Of course there were. Any death is suspicious. Be it from Heroin, alcohol misuse, battering from a second party, whatever……….walking out of a hospital is extremely unusual.
I know because that is what I did.
I walked out of a hospital in a state of delirium and danger because ‘I’ had stopped my Paroxetine and re-started it. Nobody took the time to talk to me, nobody checked on my medication, nobody could be bothered to read my medical notes and nobody could care less.
I wish I could put my medical records up, in there entirety because the ‘doctors’ told the story – it reads like a film script. They described what they did with ‘medication’ or rather what they did not do regarding ‘medication’.
I got into my car after a week in a mental hospital and the half an hour it took me to get home was rife with danger. I wanted to drive in to the loch, I wanted to gas myself with the car, and I wanted the deranged thoughts I had to stop……
But, stronger than that, I wanted to go home to see my own baby and I wanted familiar surroundings…..and for some reason this took precedence over the mad thoughts that were taking me over……….
Paroxetine is shamefully marketed, fraudulently and recklessly and criminally and it was my misfortune to be casually given this drug…..even a miracle of not dying gave those around me no cause for concern except to keep on the savage nature of their relentless persecution….
Well, I didn’t die and Charlotte has a name Bevan, which is also my own, and I come from Welsh stock so the chances are me and Charlotte have a lot in common…and I will speak up for her as she is gone and cannot speak up for herself.
And, what I find increasingly difficult to understand is why relatives, even, from the rich and famous prefer to think that a ‘suicide’ is a ‘suicide’ and do not seem to spend one minute thinking about the ‘medication’ which is staring them in the face.
I wrote this ages ago, but I did not want to interfere so I sat on it……

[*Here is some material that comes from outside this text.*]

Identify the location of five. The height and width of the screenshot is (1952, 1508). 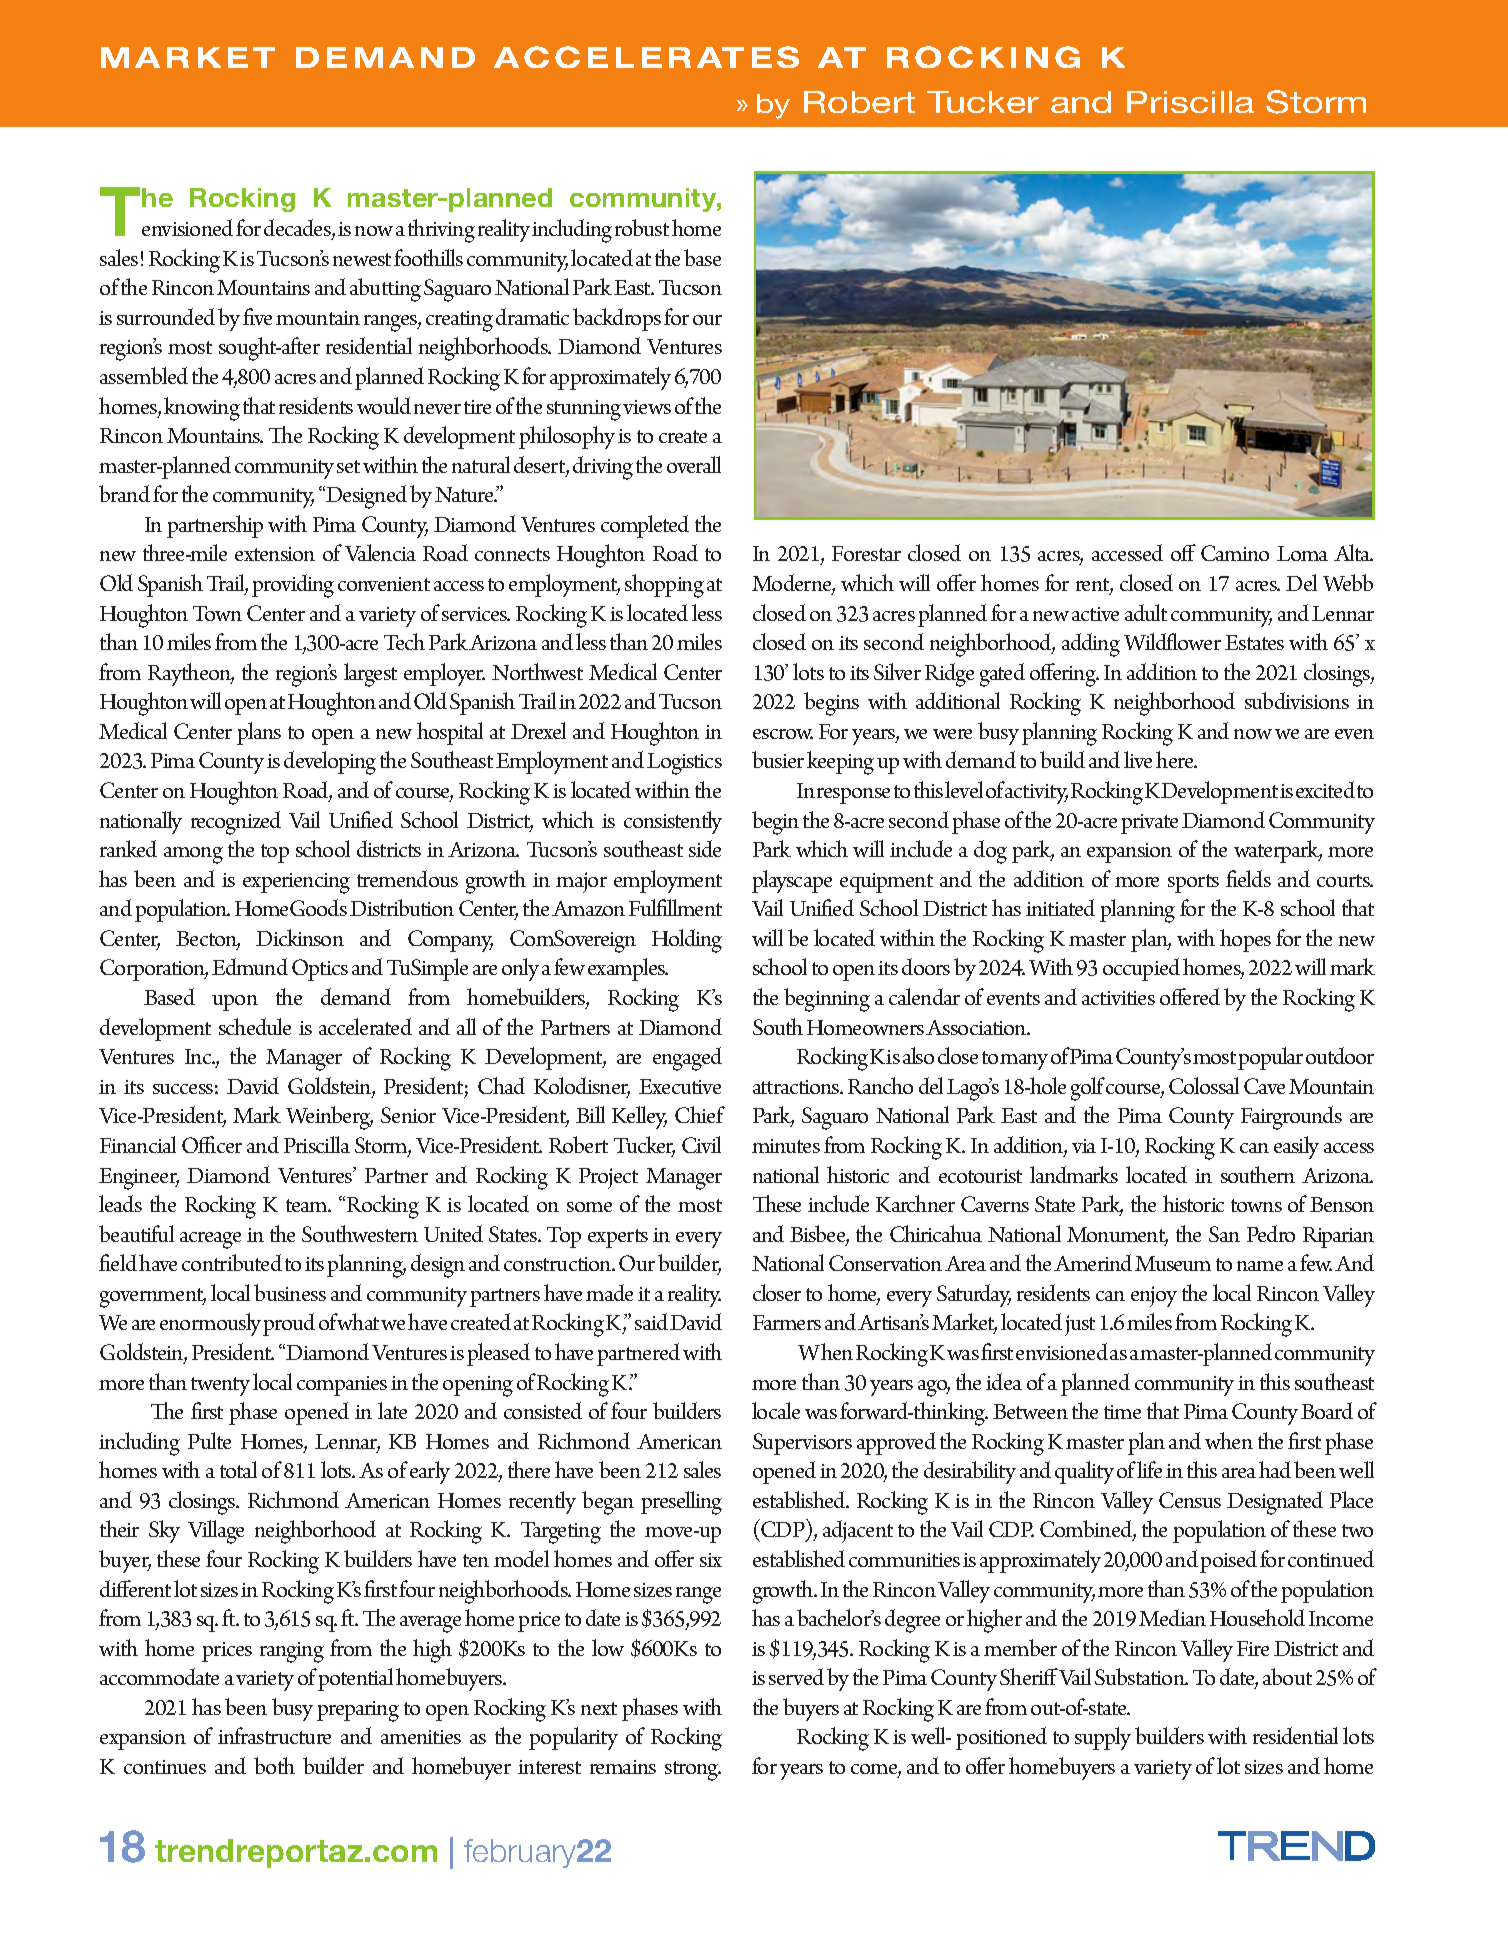
(257, 316).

http://www.southwalesargus.co.uk/archive/2014/12/04/11647020.Baby_and_mother_found_dead_in_gorge/
Police ‘not treating deaths as suspicious’…………..it’s just dreadful, awful, frustrating………..it certainly is..
angela eisenhauer says
Just a thought, as it happened to a lesser extent to me. Gave up medication when pregnant, felt fine, then WD hit me, yep when baby was about 8 weeks old, not too bad.

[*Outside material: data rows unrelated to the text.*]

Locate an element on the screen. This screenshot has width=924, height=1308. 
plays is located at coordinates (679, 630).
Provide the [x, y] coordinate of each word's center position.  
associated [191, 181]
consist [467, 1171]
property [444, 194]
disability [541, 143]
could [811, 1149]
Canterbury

Was a given a valium, which sent me immediately psychotic …. luckily the power of motherhood, I kept it together, but the result? Refused another valium, forcibly medicated, sent to a mental institution for 3 weeks…… then they sent me home, no tablets realised I didn’t need any. Imagine the WDs and PTSD. Had no choice but to reinstate the zoloft? Next baby, a Zoloft half a heart baby. the spiral of drugs, and damn I didn’t need any.